[Start of Document excerpt]
- Theatrical release poster
- Directed by: Rob Zombie
- Written by: Rob Zombie
- Produced by: Rob Zombie; Mike Elliott; Andy Gould; Michael Sherman; Matthew Perniciaro; Eddie Vaisman;
- Starring: Sheri Moon Zombie; Jeff Daniel Phillips; Lawrence Hilton-Jacobs; Meg Foster; Kevin Jackson; Richard Brake; Jane Carr; Judy Geeson; Malcolm McDowell;
- Cinematography: David Daniel
- Edited by: Glenn Garland
- Music by: Rob Zombie; John 5; Zeuss; Bob Marlette;
- Production companies: Bow + Arrow Entertainment; Spookshow International Films; Protagonist Pictures; Windy Hill Pictures; PalmStar Entertainment; Spectacle Entertainment Group;
- Distributed by: Saban Films
- Release dates: January 23, 2016 (Sundance); September 16, 2016 (United States);
- Running time: 102 minutes
- Country: United States
- Budget: $1.5 million
- Box office: $850,419

= 31 (film) =

31 is a 2016 American action horror film written, directed, and produced by Rob Zombie, and starring an ensemble cast featuring Sheri Moon Zombie, Jeff Daniel Phillips, Lawrence Hilton-Jacobs, Meg Foster, Richard Brake, Jane Carr, Judy Geeson, E.G. Daily, and Malcolm McDowell.

A period piece set in 1976, the film is about five carnies, who are kidnapped by a gang of homicidal clowns called "The Heads". The carnies are forced to play a survival game called "31", where they are chased by the clowns through a maze of rooms for over 12 hours. The penalty for capture is torture and murder, while bets are placed on the carnies' progress.
[End of Document excerpt]
● **Objective A**
In the article about the film 31, why are the five carnies chased through a maze of rooms?
● **Objective B**
Continue the article on the film 31 from its last sentence.
[Start of Source material]
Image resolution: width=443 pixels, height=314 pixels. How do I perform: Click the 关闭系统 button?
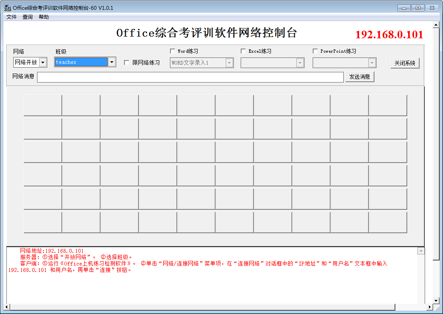click(x=405, y=63)
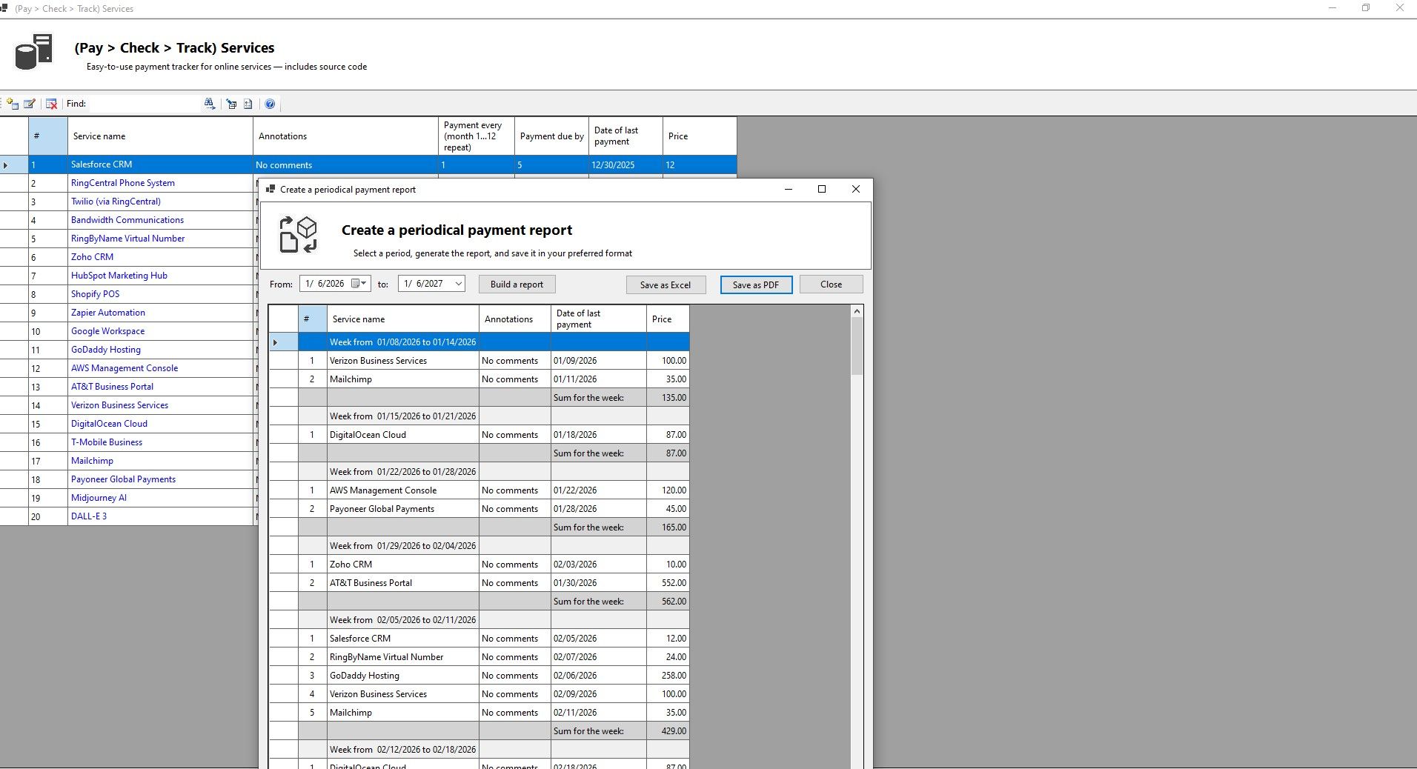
[End of Source material]
● **Expected answer A**
They are chased because a gang of homicidal clowns called "The Heads" has kidnapped them and forced them to play a survival game called "31". In that game the clowns pursue them through the maze for over 12 hours.

● **Expected answer B**
The film was crowdfunded online twice at fanbacked.com. At a test screening, Zombie compared 31 to his 2005 film The Devil's Rejects. It received mixed reviews, with multiple critics deeming it unoriginal.

==Plot==
During Halloween 1976, a group of carnival workers, Charly, Venus, Panda, Levon and Roscoe, gleefully travel through the countryside. Later that night, the group is attacked by people disguised as scarecrows and taken to a strange, large building where three elderly people wearing aristocratic clothes, powdered wigs and make-up – known as Sister Dragon, Sister Serpent and (their leader) Father Napoleon-Horatio-Silas Murder – tell them that they are going to play the game "31" and that it will last for the next 12 hours. The group is placed in a maze-like set of rooms, where they must defend themselves against the "Heads", several murderous clowns who intend to torture and murder them; meanwhile the group are given odds for their survival and bets are placed on them.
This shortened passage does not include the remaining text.